On le verra l'an prochain au Sommet des chefs d'Etat et de gouvernement
qui se tiendra à Beyrouth.
La
francophonie est un espace économique considérable comprenant
deux pays du G7 (le Canada et la France) et cinq membres de l'OCDE
(Canada, France, Belgique, Luxembourg, Suisse) ; un espace qui
totalise 10,5% du PIB mondial et 15% du commerce mondial. C'est
donc le foyer d'une synergie économique pour aujourd'hui...
...
mais c'est aussi un lieu privilégié pour la pensée prospective,
dont la vocation est de baliser l'avenir.
Les
événements de cet automne nous montrent l'urgence de repenser
la mondialisation : en tenant désormais compte, non seulement
de l'économique, mais de tous les paramètres qui l'environnent.
Il
faut cesser d'envisager la mondialisation de façon dogmatique.

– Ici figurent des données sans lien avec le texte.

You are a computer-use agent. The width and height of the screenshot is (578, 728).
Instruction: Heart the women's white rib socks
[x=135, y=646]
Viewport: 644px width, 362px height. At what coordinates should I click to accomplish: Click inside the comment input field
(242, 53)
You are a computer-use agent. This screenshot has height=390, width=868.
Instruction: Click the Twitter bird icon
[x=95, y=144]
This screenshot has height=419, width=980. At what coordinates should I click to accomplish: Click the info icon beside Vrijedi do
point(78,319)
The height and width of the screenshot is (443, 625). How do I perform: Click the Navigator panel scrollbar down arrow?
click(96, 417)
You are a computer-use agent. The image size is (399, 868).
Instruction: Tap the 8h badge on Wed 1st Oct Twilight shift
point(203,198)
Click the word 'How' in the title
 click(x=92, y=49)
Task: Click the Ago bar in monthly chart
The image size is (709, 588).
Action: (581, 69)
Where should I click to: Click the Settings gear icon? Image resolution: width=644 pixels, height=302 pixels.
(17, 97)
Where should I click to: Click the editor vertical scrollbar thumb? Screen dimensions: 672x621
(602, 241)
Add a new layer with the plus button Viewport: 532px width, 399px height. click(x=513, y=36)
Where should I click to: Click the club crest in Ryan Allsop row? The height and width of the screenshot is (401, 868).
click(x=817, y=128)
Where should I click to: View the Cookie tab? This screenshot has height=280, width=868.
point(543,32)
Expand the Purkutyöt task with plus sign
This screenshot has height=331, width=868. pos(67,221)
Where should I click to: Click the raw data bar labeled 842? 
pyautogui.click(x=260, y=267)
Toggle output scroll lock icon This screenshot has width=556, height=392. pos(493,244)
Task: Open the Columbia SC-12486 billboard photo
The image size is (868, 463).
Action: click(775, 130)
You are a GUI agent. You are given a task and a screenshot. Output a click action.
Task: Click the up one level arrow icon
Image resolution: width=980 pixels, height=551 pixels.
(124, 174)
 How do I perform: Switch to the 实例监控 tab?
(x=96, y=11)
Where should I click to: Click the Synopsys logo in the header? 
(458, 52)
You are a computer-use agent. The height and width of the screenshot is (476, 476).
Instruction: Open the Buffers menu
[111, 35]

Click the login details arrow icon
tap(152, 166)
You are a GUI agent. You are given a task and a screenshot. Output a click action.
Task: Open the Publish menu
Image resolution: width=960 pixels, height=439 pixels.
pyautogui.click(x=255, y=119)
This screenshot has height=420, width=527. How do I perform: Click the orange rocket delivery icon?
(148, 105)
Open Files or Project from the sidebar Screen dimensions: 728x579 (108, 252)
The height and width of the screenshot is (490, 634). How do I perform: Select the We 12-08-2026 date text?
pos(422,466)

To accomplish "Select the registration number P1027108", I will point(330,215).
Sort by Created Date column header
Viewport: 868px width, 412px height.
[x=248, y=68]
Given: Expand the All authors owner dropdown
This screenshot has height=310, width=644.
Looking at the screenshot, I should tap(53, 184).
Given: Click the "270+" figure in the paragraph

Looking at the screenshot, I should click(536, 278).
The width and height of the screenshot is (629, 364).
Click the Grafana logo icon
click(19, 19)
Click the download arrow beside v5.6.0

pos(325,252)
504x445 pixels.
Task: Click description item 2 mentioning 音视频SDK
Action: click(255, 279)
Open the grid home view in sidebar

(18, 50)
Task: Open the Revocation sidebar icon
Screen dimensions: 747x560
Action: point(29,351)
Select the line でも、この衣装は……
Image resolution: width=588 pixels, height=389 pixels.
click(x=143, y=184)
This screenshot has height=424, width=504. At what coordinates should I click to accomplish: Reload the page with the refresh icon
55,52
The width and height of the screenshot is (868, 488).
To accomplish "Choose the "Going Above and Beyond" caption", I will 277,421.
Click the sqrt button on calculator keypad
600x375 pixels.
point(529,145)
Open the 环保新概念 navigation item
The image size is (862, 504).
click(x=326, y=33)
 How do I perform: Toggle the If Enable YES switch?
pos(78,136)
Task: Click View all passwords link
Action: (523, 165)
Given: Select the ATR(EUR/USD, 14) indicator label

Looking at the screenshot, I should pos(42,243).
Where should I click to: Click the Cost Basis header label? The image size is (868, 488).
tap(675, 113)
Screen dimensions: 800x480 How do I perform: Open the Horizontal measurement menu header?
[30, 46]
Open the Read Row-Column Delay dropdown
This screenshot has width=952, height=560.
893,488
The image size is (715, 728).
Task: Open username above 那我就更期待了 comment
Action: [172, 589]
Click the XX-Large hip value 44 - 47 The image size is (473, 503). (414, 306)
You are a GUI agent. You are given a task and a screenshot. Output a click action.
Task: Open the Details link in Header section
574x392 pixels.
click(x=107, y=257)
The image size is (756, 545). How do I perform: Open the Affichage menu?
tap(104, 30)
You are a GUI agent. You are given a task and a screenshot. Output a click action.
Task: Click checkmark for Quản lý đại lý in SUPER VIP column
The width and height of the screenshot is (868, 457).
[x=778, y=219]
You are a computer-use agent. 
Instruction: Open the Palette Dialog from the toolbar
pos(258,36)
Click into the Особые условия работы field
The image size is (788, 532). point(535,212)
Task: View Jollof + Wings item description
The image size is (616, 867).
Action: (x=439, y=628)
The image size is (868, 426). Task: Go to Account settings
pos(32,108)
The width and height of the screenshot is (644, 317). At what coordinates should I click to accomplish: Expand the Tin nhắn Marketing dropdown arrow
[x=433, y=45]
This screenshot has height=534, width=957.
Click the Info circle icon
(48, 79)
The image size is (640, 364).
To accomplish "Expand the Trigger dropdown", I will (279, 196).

Il faut arrêter de se demander si elle est "bonne" ou
"mauvaise" : question trop manichéenne pour être raisonnable.
Mieux
vaut l'aborder de façon nuancée :
- d'abord sous l'éclairage de l'Histoire car la mondialisation
n'est pas née d'hier.
- ensuite à travers ses effets très variables selon les cultures,
selon les sociétés, selon les domaines de l'activité humaine.
La
mondialisation ne doit pas être appréhendée comme un bloc, ni
comme un engrenage : c'est un champ de forces.
Ces forces sont multiples
Elles sont diverses
Elles sont contradictoires.
La
mondialisation des problèmes de l'environnement, ou bien celle
du cinéma, ou bien celle des goûts vestimentaires ne doivent pas
être traitées en sous-produits de la mondialisation financière.
Le
globalisation au profit de quelques uns, la "marchandisation
du monde" n'est pas la même chose que la mondialisation -
nécessaire et légitime - des projets et des problèmes.
On
peut même estimer que le "mondial" est une résistance
au "global".
L'uniformisation
de la planète, cette grisaille qui menace les couleurs de la vie
et qui révolte la jeunesse des cinq continents, peut et doit être
combattue à l'échelle mondiale.
D'abord,
parce que la menace d'un monde uniformisé - menace bien réelle
- contrairement à ce qu'affirmait la théorie ultralibérale des
années 1990 - se révélerait nuisible à l'économique.
Croire
que tout se réduit à la globalisation financière ou que tout s'en
déduit, croire qu'il n'y aurait "qu'un seul et même mouvement
qui, de l'économique se diffuserait à tous les autres secteurs
de l'activité humaine" écrivait récemment un analyste français,
ce serait contraire aux réalités du monde ; et personne - surtout
les acteurs économiques - n'a intérêt à oublier ces réalités-là.
Par
ailleurs, il serait humainement morbide que la mondialisation
des technologies de la communication se fasse au détriment de
la diversité des peuples et des cultures.
Si
un essayiste américain a pu dénoncer dès 1996 le "Mac World",
le "Macmonde", c'est qu'il y a réellement un danger
: celui de voir tout ce qui n'est pas américain devenir insignifiant.
Loin
de nous l'anti-américanisme. mais loin de nous aussi la résignation
devant la perspective d'une telle inégalité qui priverait de sens
l'effort de nos pays. Durant les années 50, le monde a failli
devenir unipolaire. Il doit redevenir multipolaire.
Cette
nécessité commande, ainsi que le suggère le Forum Francophone
des Affaires, de faire naître des espaces intermédiaires fondés
sur des solidarités, des valeurs partagées et des intérêts communs.
L'heure
est à une mondialisation plus "éthique", capable de
faire contrepoids aux inégalités de la "globalisation".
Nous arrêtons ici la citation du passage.